— WHAT IS BEING ASKED —
The entries below are to be repeated verbatim, in full.
++++ DATASET
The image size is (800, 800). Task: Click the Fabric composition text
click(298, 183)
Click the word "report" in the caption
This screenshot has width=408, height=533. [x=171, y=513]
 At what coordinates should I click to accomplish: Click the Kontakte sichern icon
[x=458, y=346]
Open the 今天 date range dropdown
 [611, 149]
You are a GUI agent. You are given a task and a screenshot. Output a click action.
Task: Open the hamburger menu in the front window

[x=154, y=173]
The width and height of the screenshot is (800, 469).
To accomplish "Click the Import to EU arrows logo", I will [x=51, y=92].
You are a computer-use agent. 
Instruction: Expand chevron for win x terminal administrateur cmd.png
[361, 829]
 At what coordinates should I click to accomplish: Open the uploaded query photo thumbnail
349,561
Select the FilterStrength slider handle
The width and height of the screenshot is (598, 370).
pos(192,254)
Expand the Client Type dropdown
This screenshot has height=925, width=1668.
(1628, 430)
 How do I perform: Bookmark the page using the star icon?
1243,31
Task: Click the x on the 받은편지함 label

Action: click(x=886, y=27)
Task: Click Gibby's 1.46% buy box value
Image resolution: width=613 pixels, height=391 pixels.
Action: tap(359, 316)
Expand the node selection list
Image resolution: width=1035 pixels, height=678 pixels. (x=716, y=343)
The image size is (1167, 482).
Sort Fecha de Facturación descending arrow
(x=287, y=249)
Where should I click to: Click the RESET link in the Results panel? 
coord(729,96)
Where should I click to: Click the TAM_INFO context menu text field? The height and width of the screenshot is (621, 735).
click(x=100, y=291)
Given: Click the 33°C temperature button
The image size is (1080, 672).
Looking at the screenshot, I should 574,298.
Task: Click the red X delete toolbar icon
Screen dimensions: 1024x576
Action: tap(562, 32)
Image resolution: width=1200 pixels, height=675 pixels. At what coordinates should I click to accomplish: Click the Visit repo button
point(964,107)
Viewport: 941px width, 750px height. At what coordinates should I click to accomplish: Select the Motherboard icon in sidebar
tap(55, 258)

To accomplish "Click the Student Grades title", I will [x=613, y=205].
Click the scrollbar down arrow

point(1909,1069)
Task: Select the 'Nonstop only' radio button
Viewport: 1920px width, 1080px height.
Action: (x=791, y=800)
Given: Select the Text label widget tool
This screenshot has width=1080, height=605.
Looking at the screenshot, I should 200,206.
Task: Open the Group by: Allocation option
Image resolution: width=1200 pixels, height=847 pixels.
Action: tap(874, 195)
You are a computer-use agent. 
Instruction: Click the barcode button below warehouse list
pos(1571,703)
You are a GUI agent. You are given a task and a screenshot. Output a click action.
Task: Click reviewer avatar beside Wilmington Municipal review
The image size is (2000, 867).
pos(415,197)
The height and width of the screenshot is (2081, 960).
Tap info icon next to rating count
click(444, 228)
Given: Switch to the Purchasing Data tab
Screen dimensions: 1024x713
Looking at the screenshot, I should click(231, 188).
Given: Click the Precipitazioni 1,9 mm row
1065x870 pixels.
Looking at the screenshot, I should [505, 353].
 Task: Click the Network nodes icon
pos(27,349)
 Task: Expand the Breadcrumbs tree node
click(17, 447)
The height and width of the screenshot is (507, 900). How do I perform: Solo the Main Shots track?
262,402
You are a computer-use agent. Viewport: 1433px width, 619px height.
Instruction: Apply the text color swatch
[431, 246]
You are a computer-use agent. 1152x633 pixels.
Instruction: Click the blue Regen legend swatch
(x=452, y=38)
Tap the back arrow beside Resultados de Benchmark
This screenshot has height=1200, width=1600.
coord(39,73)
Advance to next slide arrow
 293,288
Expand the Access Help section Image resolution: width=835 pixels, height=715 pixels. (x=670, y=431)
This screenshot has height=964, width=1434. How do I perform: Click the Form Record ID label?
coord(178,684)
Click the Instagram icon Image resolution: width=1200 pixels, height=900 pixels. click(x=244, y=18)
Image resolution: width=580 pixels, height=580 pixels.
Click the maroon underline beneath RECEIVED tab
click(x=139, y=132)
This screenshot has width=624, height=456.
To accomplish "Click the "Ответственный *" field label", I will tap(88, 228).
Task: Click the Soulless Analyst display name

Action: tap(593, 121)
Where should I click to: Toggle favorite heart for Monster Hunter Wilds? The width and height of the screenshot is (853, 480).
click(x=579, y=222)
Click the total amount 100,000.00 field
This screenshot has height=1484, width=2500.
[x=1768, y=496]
++++++++
— ANSWER SPACE —
The image size is (800, 800). Task: Click the Fabric composition text
click(298, 183)
Click the word "report" in the caption
This screenshot has width=408, height=533. [x=171, y=513]
 At what coordinates should I click to accomplish: Click the Kontakte sichern icon
[x=458, y=346]
Open the 今天 date range dropdown
 [611, 149]
You are a GUI agent. You are given a task and a screenshot. Output a click action.
Task: Open the hamburger menu in the front window

[x=154, y=173]
The width and height of the screenshot is (800, 469).
To accomplish "Click the Import to EU arrows logo", I will [x=51, y=92].
You are a computer-use agent. 
Instruction: Expand chevron for win x terminal administrateur cmd.png
[361, 829]
 At what coordinates should I click to accomplish: Open the uploaded query photo thumbnail
349,561
Select the FilterStrength slider handle
The width and height of the screenshot is (598, 370).
pos(192,254)
Expand the Client Type dropdown
This screenshot has height=925, width=1668.
(1628, 430)
 How do I perform: Bookmark the page using the star icon?
1243,31
Task: Click the x on the 받은편지함 label

Action: click(x=886, y=27)
Task: Click Gibby's 1.46% buy box value
Image resolution: width=613 pixels, height=391 pixels.
Action: tap(359, 316)
Expand the node selection list
Image resolution: width=1035 pixels, height=678 pixels. (x=716, y=343)
The image size is (1167, 482).
Sort Fecha de Facturación descending arrow
(x=287, y=249)
Where should I click to: Click the RESET link in the Results panel? 
coord(729,96)
Where should I click to: Click the TAM_INFO context menu text field? The height and width of the screenshot is (621, 735).
click(x=100, y=291)
Given: Click the 33°C temperature button
The image size is (1080, 672).
Looking at the screenshot, I should 574,298.
Task: Click the red X delete toolbar icon
Screen dimensions: 1024x576
Action: tap(562, 32)
Image resolution: width=1200 pixels, height=675 pixels. At what coordinates should I click to accomplish: Click the Visit repo button
point(964,107)
Viewport: 941px width, 750px height. At what coordinates should I click to accomplish: Select the Motherboard icon in sidebar
tap(55, 258)

To accomplish "Click the Student Grades title", I will [x=613, y=205].
Click the scrollbar down arrow

point(1909,1069)
Task: Select the 'Nonstop only' radio button
Viewport: 1920px width, 1080px height.
Action: (x=791, y=800)
Given: Select the Text label widget tool
This screenshot has width=1080, height=605.
Looking at the screenshot, I should 200,206.
Task: Open the Group by: Allocation option
Image resolution: width=1200 pixels, height=847 pixels.
Action: tap(874, 195)
You are a computer-use agent. 
Instruction: Click the barcode button below warehouse list
pos(1571,703)
You are a GUI agent. You are given a task and a screenshot. Output a click action.
Task: Click reviewer avatar beside Wilmington Municipal review
The image size is (2000, 867).
pos(415,197)
The height and width of the screenshot is (2081, 960).
Tap info icon next to rating count
click(444, 228)
Given: Switch to the Purchasing Data tab
Screen dimensions: 1024x713
Looking at the screenshot, I should click(231, 188).
Given: Click the Precipitazioni 1,9 mm row
1065x870 pixels.
Looking at the screenshot, I should [505, 353].
 Task: Click the Network nodes icon
pos(27,349)
 Task: Expand the Breadcrumbs tree node
click(17, 447)
The height and width of the screenshot is (507, 900). How do I perform: Solo the Main Shots track?
262,402
You are a computer-use agent. Viewport: 1433px width, 619px height.
Instruction: Apply the text color swatch
[431, 246]
You are a computer-use agent. 1152x633 pixels.
Instruction: Click the blue Regen legend swatch
(x=452, y=38)
Tap the back arrow beside Resultados de Benchmark
This screenshot has height=1200, width=1600.
coord(39,73)
Advance to next slide arrow
 293,288
Expand the Access Help section Image resolution: width=835 pixels, height=715 pixels. (x=670, y=431)
This screenshot has height=964, width=1434. How do I perform: Click the Form Record ID label?
coord(178,684)
Click the Instagram icon Image resolution: width=1200 pixels, height=900 pixels. click(x=244, y=18)
Image resolution: width=580 pixels, height=580 pixels.
Click the maroon underline beneath RECEIVED tab
click(x=139, y=132)
This screenshot has width=624, height=456.
To accomplish "Click the "Ответственный *" field label", I will tap(88, 228).
Task: Click the Soulless Analyst display name

Action: tap(593, 121)
Where should I click to: Toggle favorite heart for Monster Hunter Wilds? The width and height of the screenshot is (853, 480).
click(x=579, y=222)
Click the total amount 100,000.00 field
This screenshot has height=1484, width=2500.
[x=1768, y=496]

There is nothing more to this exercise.